- From: Michael A. Peters <mpeters@mac.com>
- Date: Tue, 10 Mar 2009 02:04:32 -0700
- To: html-tidy@w3.org
I've used the stand alone executable in the past (Linux) when I came across documentation for something that didn't parse in my browser, and it worked beautifully for that, but I am using tidy in a program now for the first time. A JavaScript book I bought years ago had a CDROM full of stuff that seemed IE centric and simply displayed funny - which surprised me because the author of the book was all about standards. I guess he didn't author the demo CDROM. tidy cleaned up a lot of issues with the demo CD, so I'm very grateful and have seen the power of tidy. I'm attempting to write my first php class, inspired by http://people.mozilla.org/~bsterne/content-security-policy/ (CSP from here on out) Essentially what I am trying to do is write a class that implements CSP on the server BEFORE the page is sent to the user.
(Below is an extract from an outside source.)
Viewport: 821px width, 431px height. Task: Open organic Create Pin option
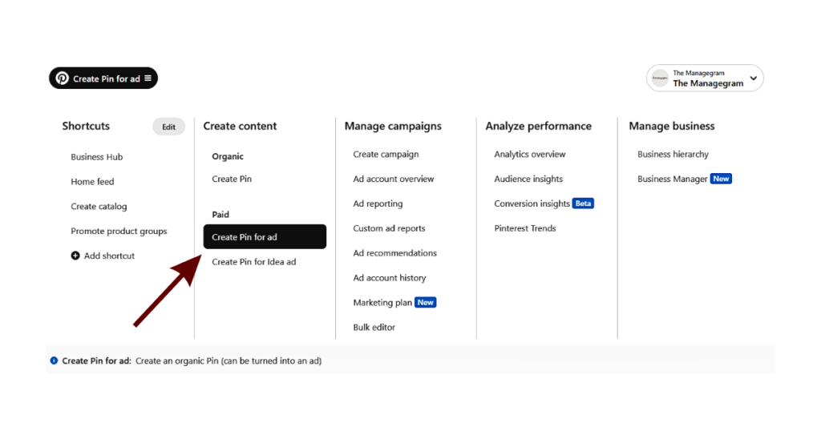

I'm doing this by walking the DOM (via DOMDocument) and removing stuff that would not be allowed by the specified CSP. The first thing the class does though is run it through tidy, as really bad html can be problematic when loading into a DOMDocument object. After going through tidy the class eats the html into the DOMDocument object. When writing intentionally bad html to test it and figure out the best set of default parameters, I noticed that if I have, say, a superfluous <title>something</title> tag somewhere, tidy will put it in the head after the first title tag, when the behavior I would prefer is that tidy just delete it. Is there a config option I am missing, or is that not supported? I can clean such stuff up myself through the DOM manipulation I do after eating the cleaned HTML but if there is a way to have tidy do it (specifically the version that ships with CentOS 5 - libtidy-0.99.0-14.20070615.el5 - that would be preferable as I wouldn't then be writing code for what already exists in a class I am already using.
Received on Tuesday, 10 March 2009 09:21:17 UTC